As shown in FIGS. 5A and 5B, the exhaust port unit 80R includes the hollow exhaust port body 104 having the outer opening 110 opened to the outside of the fuel cell vehicle 10, and the foreign matter entry suppression part 106 in the form of a plate provided in the inner hole 105 of the exhaust port body 104 in a manner that the foreign matter entry suppression part 106 covers at least part of the outer opening 110. Therefore, it is possible to suppress entry of the water droplets and/or the foreign matters from the outer opening 110 of the exhaust port body 104 into the exhaust duct 76R. In this manner, it is possible to effectively prevent entry of the water droplets and/or foreign matters into the stack case 14.

The foreign matter entry suppression part 106 includes the first plate 114 provided at one end of the exhaust port body 104 in the longitudinal direction, and the second plate 116 provided at the other end of the exhaust port body 104 in the longitudinal direction. The first plate 114 and the second plate 116 are offset from each other in the direction in which the outer opening 110 is oriented, in a manner that the gap S as the passage of the exhaust gas is formed between the first plate 114 and the second plate 116.

Therefore, it is possible to effectively suppress entry of the water droplets and/or the foreign matters from the outer opening 110 of the exhaust port body 104 into the exhaust duct 76R, by the first plate 114 and the second plate 116. Further, it is possible to discharge the exhaust gas to the outside from the gap S between the first plate 114 and the second plate 116.

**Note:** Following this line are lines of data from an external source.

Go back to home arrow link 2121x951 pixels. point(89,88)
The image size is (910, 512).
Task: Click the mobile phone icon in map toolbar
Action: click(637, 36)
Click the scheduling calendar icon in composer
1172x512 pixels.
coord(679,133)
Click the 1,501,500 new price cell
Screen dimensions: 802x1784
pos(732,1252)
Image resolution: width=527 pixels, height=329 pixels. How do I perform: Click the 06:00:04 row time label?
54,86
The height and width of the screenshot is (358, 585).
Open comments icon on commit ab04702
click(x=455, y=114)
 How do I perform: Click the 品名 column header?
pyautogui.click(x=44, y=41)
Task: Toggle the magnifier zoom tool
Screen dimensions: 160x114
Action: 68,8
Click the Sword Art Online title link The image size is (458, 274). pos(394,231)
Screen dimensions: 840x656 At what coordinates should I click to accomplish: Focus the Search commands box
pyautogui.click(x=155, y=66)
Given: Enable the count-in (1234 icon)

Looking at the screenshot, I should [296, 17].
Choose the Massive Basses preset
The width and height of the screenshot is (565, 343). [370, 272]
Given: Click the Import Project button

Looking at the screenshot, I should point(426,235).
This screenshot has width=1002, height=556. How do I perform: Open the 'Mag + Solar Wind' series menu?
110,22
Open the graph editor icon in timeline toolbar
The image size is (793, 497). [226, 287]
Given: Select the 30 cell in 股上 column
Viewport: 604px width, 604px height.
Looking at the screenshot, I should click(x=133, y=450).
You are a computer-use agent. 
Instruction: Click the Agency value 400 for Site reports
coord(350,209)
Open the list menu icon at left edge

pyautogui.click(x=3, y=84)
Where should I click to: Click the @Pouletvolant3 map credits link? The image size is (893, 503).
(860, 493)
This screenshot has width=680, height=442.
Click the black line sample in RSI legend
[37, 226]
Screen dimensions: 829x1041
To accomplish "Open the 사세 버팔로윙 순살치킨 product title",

The drain hole 124 is formed at the bottom of the exhaust port body 104. In the structure, the water droplets and/or the foreign matters which flowed into the inner hole 105 of the exhaust port body 104 can be discharged from the drain hole 124 to the outside.

In FIG. 4, in the exhaust device 74R, one end of the drain pipe 126 is connected to the drain hole 124, and the other of the drain pipe 126 is positioned on the vehicle rear side of the front wheel 98R of the fuel cell vehicle 10. In the structure, it is possible to eliminate and/or reduce situations where the water droplets/foreign matters discharged from the other end of the drain pipe 126 are directly attached to the front wheel 98R.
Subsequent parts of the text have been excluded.